• [Excerpted text]

____________________

The fight had begun between Louis XVI and the Revolution. August 10 was the first blow; death would be the second. On August 10 the people made no claim to passing judgment: in order to defend itself it struck out. It was now going to strike the decisive blow to forever rid itself of the tyrant. “The tyrant must die so the fatherland can live.” Judging Louis XVI meant supposing that he could be innocent, and if Louis XVI was innocent then France was a rebel, it was the Revolution that was a crime. And so, no trial, no act of accusation, no lawyers, no judgment, no new delays, but rather a measure of public security.

What is notable in Robespierre’s thesis is that where the sentence is imposed in advance on the judge there is no judgment, whatever the defense of the accused. After August 10 it was not possible for the Convention to proclaim Louis XVI’s innocence without unleashing the counter-revolution. It was bold, and in a sense noble to proclaim this vital need of the Revolution and not tie up with judicial forms the act that would save liberty and the fatherland.

But this was an idea that was too strong for the hesitant and troubled conscience of France. It lacked the boldness to strike without judgment. It didn’t want to deprive itself of the benefits of Louis XVI’s crimes and, in keeping with the essential forms of justice, it wanted these crimes made known to the nation and the world through a public debate where the accused could make his voice heard. Perhaps Saint-Just’s and Robespierre’s haughty and summary proceedings would have been possible in the immediate aftermath of August 10. The death sentence for Louis XVI would then have appeared to be the consequence of a battle. In December it was too late. Robespierre himself noted the change in mood: “Last August, when the partisans of royalty were in hiding, anyone who would have offered apologies for Louis XVI would have been punished as a traitor. Today he raises his head with impunity.” And Robespierre concluded: “Don’t delay. Don’t waste any more time with hypocritical and timid formalities.”

____________________

• [Supplied data]
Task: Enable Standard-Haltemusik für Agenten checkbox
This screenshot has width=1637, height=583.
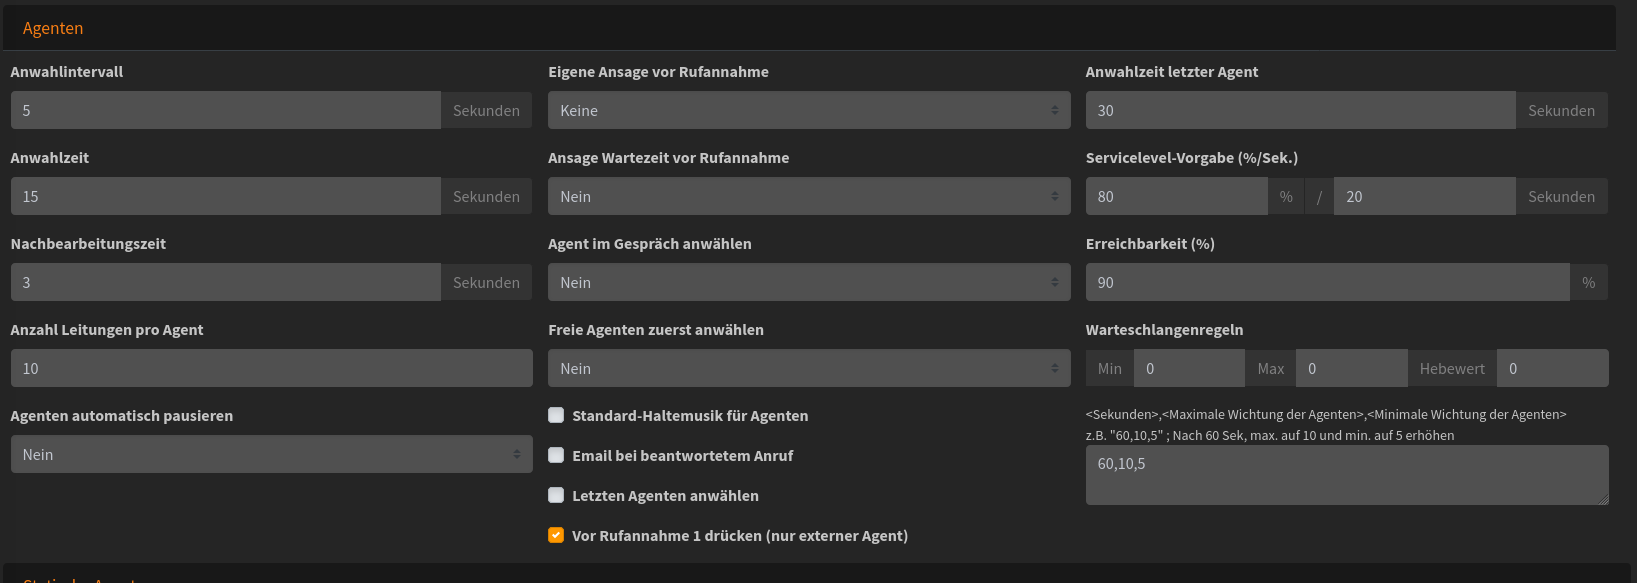Action: click(x=556, y=415)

____________________

• [Given problem] Could you repeat the part of the passage on the trial of Louis XVI word for word, starting with "What is notable" and going on through "and the fatherland."? The lines are separate material and have no connection to the passage on the trial of Louis XVI.

• [Solution to this exercise]
What is notable in Robespierre’s thesis is that where the sentence is imposed in advance on the judge there is no judgment, whatever the defense of the accused. After August 10 it was not possible for the Convention to proclaim Louis XVI’s innocence without unleashing the counter-revolution. It was bold, and in a sense noble to proclaim this vital need of the Revolution and not tie up with judicial forms the act that would save liberty and the fatherland.